A PwC study reveals the leading 20% of companies capture 75% of AI's economic gains. They focus on using AI to identify new growth opportunities and reinvent business models, rather than simply improving efficiency on existing tasks.

The most successful organizations will view AI not as a tool for cost-cutting (doing the same with less) but as an expansionary technology. This mindset focuses on using AI to create new products, enter new markets, and dramatically increase scope, rather than just incremental efficiency gains.

Contrary to the popular belief that AI's main purpose is to replace humans for less money, user data shows its primary benefit is enabling entirely new functions. As AI costs rise, the focus will shift from simple cost-cutting to strategic investments in capabilities that were previously impossible.

Early AI adoption focused on saving time. The new wave, driven by agentic systems, derives its primary value from enabling completely new functions and significantly increasing throughput, representing a move from efficiency to opportunity-focused ROI.

Most view AI for efficiency, but its true power lies in handling routine tasks to free up human talent. This unlocks capacity for strategic, creative, and relationship-driven work that fuels innovation and growth, shifting the question from cost savings to new capabilities.

Contrary to fears of mass job replacement, businesses are primarily leveraging AI as a growth engine. Instead of simply cutting operational costs, firms are using AI-driven productivity gains to take on more clients, increase their scope of work, and capture greater market share, reframing the technology's impact as expansionary.

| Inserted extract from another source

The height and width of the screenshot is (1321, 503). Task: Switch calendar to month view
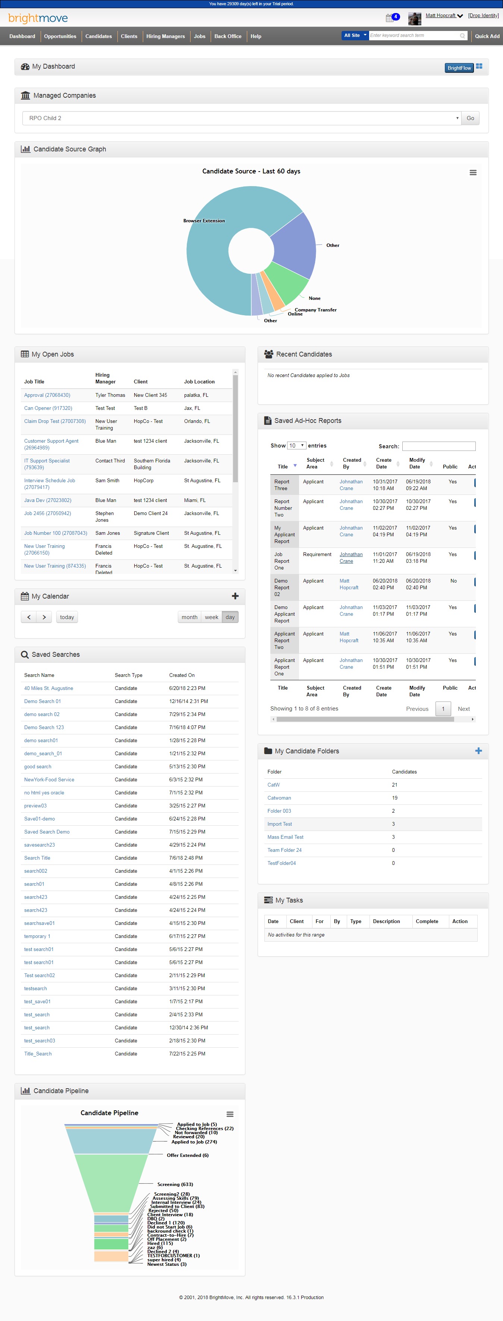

C-suite conversations have evolved from encouraging broad AI experimentation to demanding measurable ROI. The critical mindset shift is away from fascination with specific models and toward redesigning core, enterprise-grade workflows for tangible business impact, moving from a 'playground' to 'production grade' mode.

A PwC study shows a stark divide in AI returns. Leading companies aren't just deploying more AI; they are twice as likely to redesign workflows and pursue new revenue opportunities. This focus on "opportunity AI" for growth, rather than just "efficiency AI" for cost-cutting, separates leaders from laggards.

A clear market shift has occurred: enterprise clients are no longer interested in AI pilots. They now demand outcome-based contracts where AI is a core pillar tied to measurable productivity gains. The conversation has moved from "Can AI help?" to "How fast can we scale it?"